**Task to carry out**
Report each line of the listing that carries the word "icon".

● ● ● ● ●

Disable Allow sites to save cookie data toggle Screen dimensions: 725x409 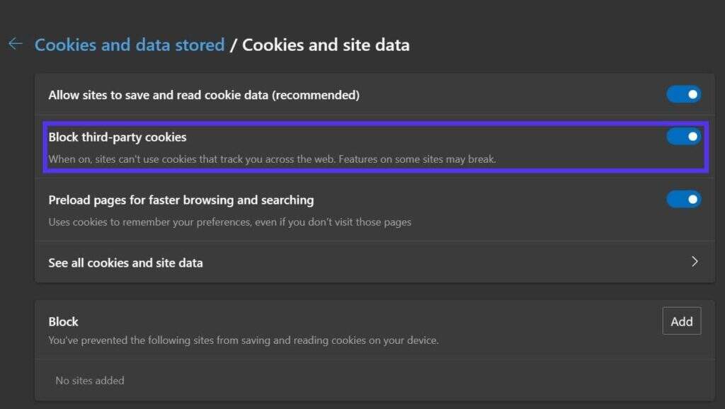(683, 94)
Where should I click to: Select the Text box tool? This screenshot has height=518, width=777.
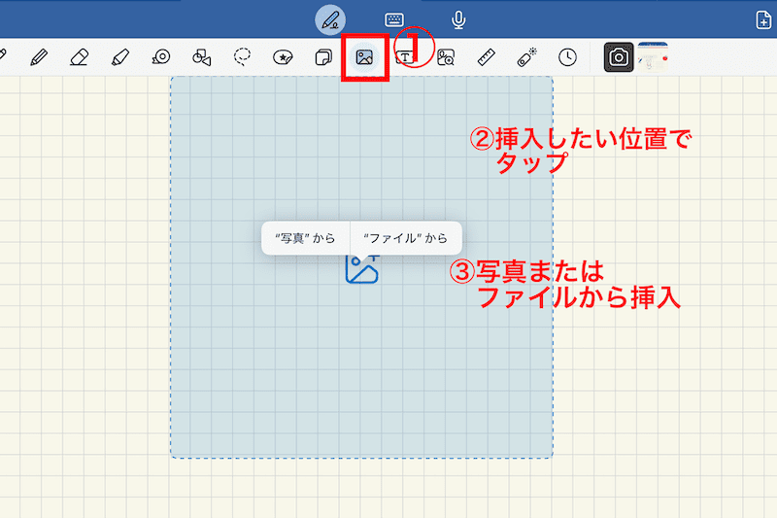point(404,57)
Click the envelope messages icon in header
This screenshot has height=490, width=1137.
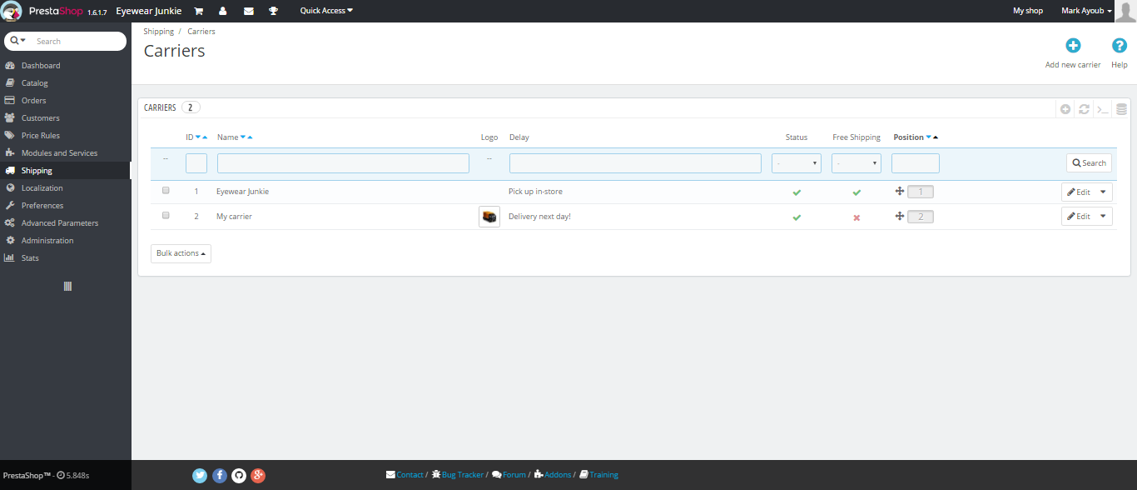[x=248, y=11]
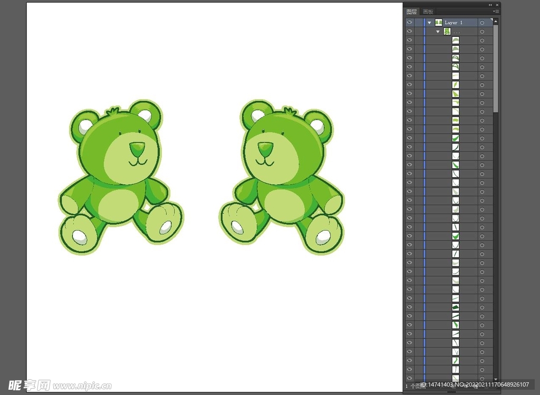The image size is (540, 395).
Task: Select the "..." group row name
Action: tap(457, 32)
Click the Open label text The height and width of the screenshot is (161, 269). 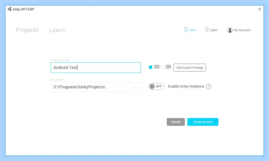pos(214,30)
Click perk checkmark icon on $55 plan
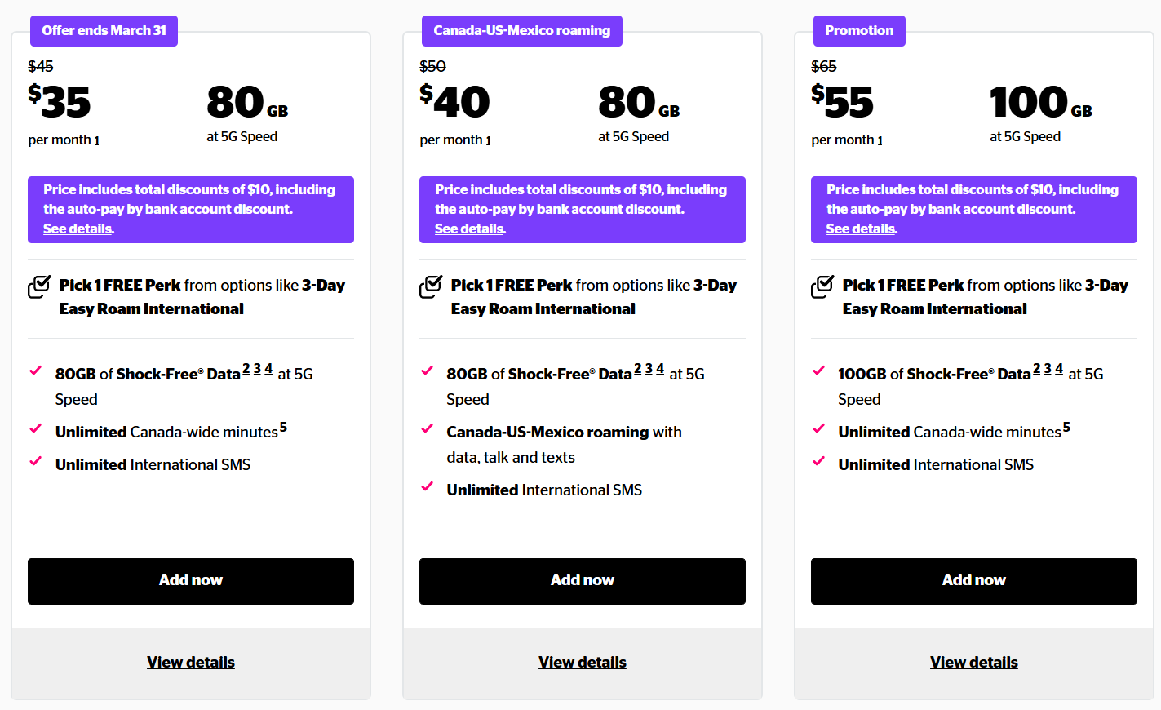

● ● ● ● ●

**Answer to this exercise**
Click the envelope messages icon in header
Click perk checkmark icon on $55 plan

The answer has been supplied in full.